I would like to format strings to show them with curses
.
For that, I would like to add spaces if the line is too short, and cut it and add continuation characters if it is too long.
My problem is to compute the real width of the string in my terminal. In my string, I can have characters that won't be shown and others that will be of length two (and printed as square). Consequently, the function len
is not a right candidate.
To solve that, I tried to use unicodedate.category
to filter characters:
removed_category = ('Mn', 'So')
string = ''.join(char for char in string \
if unicodedata.category(char) not in removed_category)
But it does not work for all cases. For instance, 'S' is detected as a uppercase letter but in terminal its width is not one. Moreover, it is slow and not very elegant.
I also tried string.printable
to it removes also characters than can be shown in my terminal.
EDIT (since the question is closed)
Solutions based on unicodedata.east_asian_width
do not work with zero-width characters.
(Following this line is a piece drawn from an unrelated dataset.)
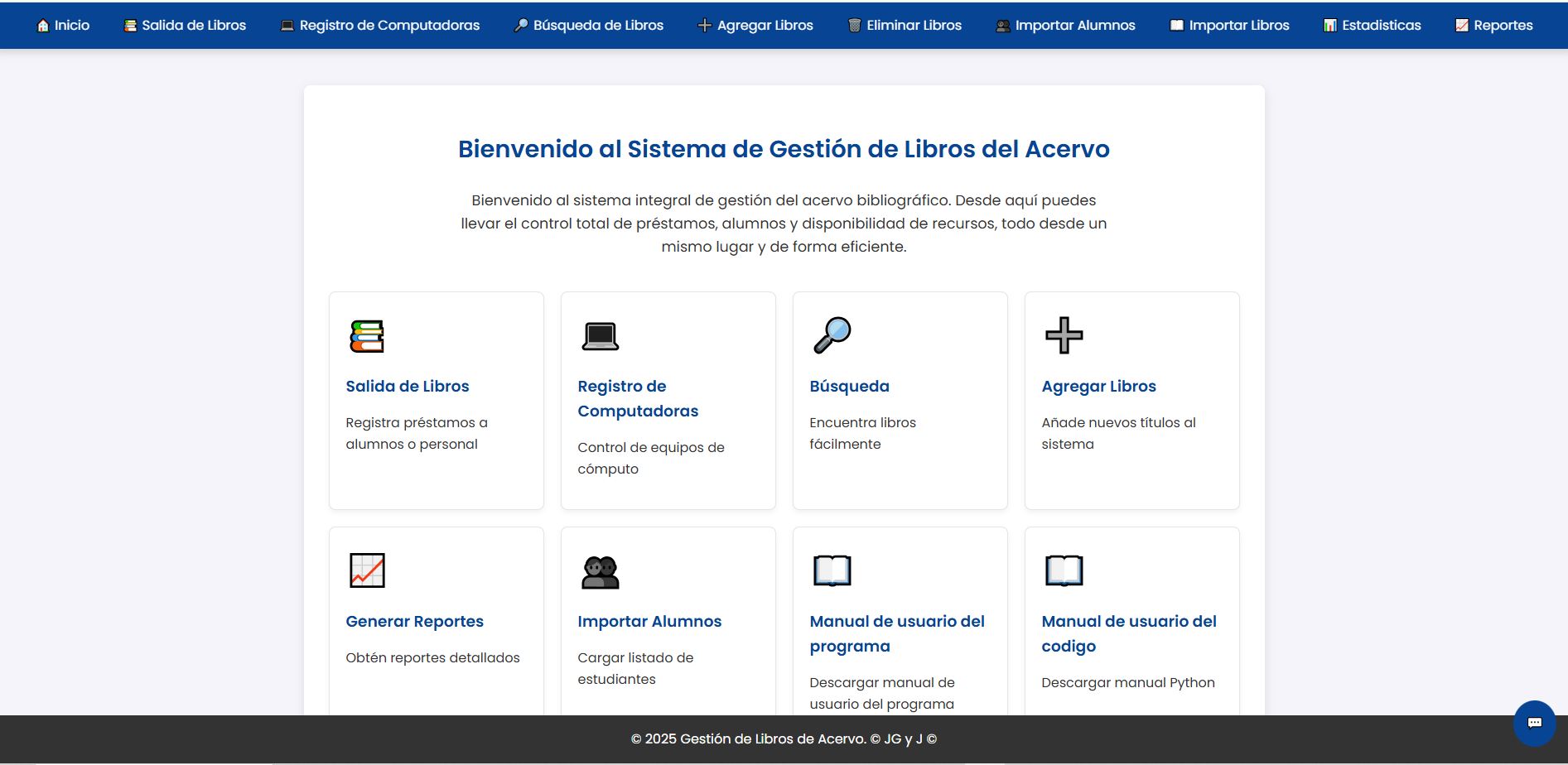This screenshot has height=765, width=1568.
Task: Click the trash icon next to Eliminar Libros
Action: (853, 25)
If we combine that with unicodedata.category
, it seems to work:
def stringWidth(string):
width = 0
for c in string:
# For zero-width characters
if unicodedata.category(c)[0] in ('M', 'C'):
continue
w = unicodedata.east_asian_width(c)
if w in ('N', 'Na', 'H', 'A'):
width += 1
else:
width += 2
return width
Depending on your text, you may need to add other categores for zero-width characters.